Problem details -> Write out all the data verbatim. Skip images.

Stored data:
§ §

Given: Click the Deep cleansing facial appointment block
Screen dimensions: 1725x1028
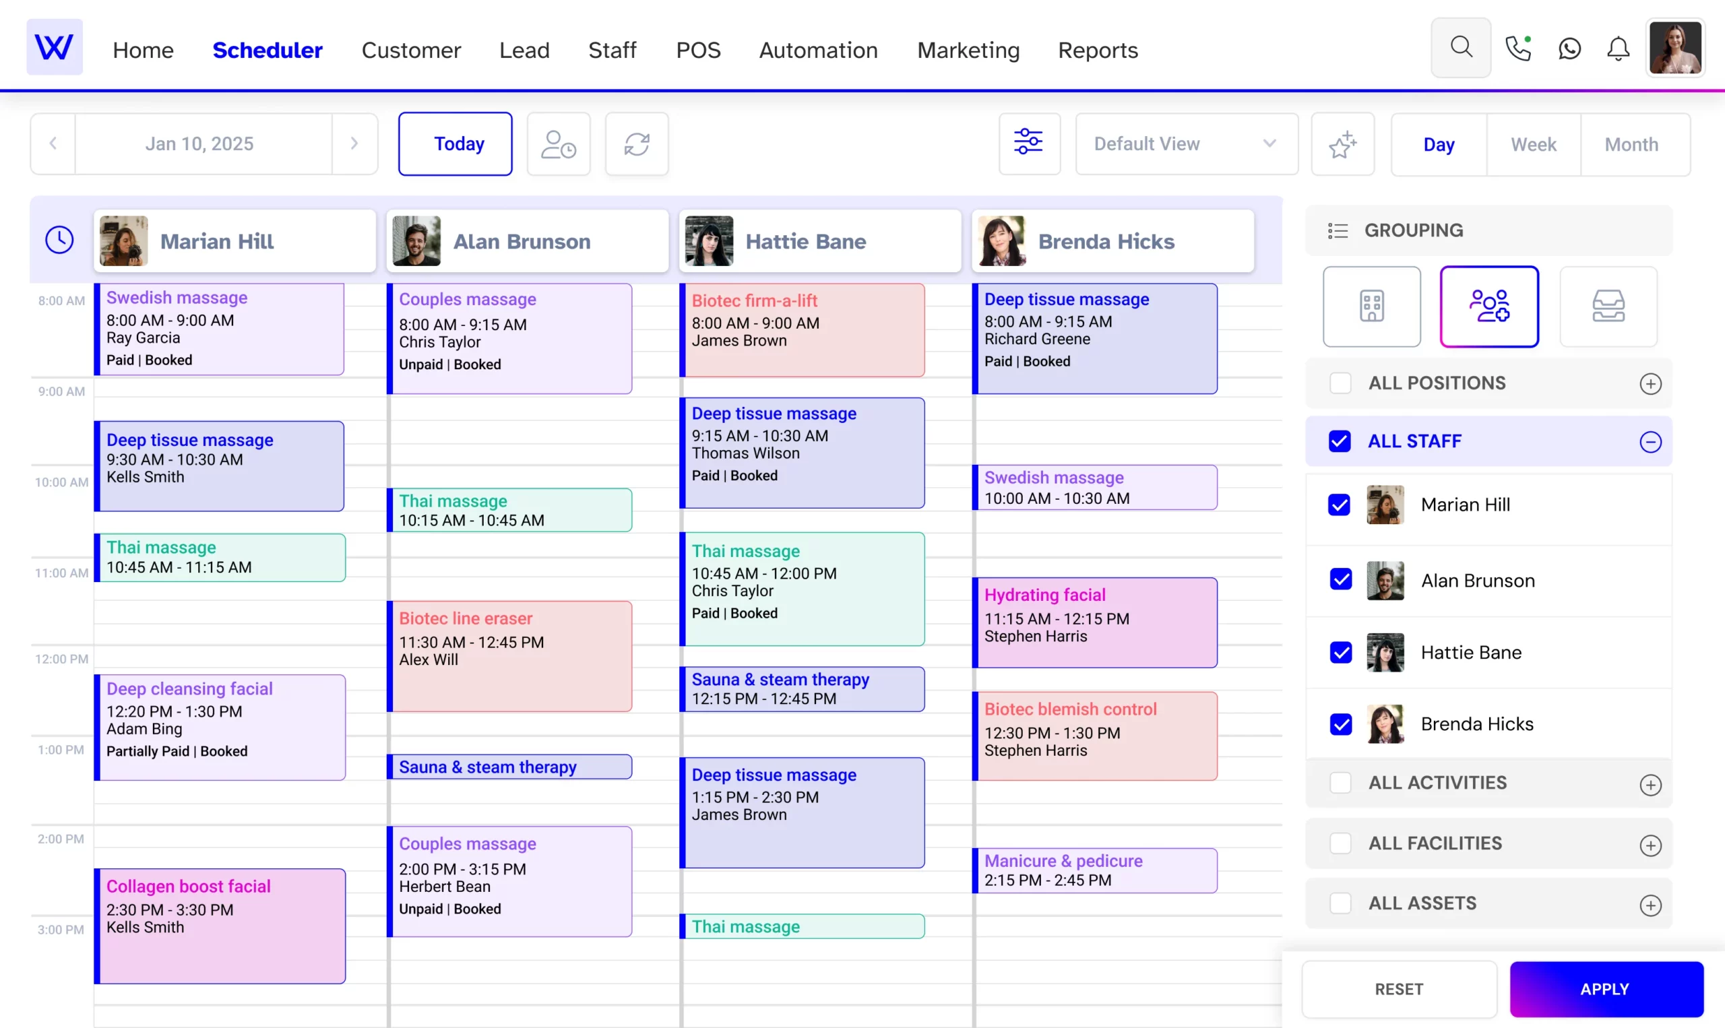Looking at the screenshot, I should [x=220, y=722].
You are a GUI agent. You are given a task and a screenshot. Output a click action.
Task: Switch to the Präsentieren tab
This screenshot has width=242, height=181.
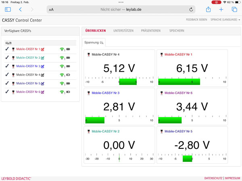click(150, 31)
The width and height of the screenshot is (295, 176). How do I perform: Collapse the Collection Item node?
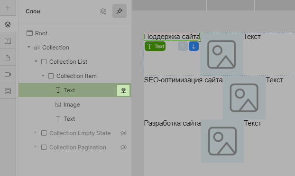coord(43,76)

§ §

Answer to this exercise ->
Given: Click the Deep cleansing facial appointment block
Screen dimensions: 1725x1028
Looking at the screenshot, I should [x=220, y=722].
You are a GUI agent. You are given a task and a screenshot. Output a click action.
Task: Switch to the Präsentieren tab
This screenshot has width=242, height=181.
click(150, 31)
The width and height of the screenshot is (295, 176). How do I perform: Collapse the Collection Item node?
coord(43,76)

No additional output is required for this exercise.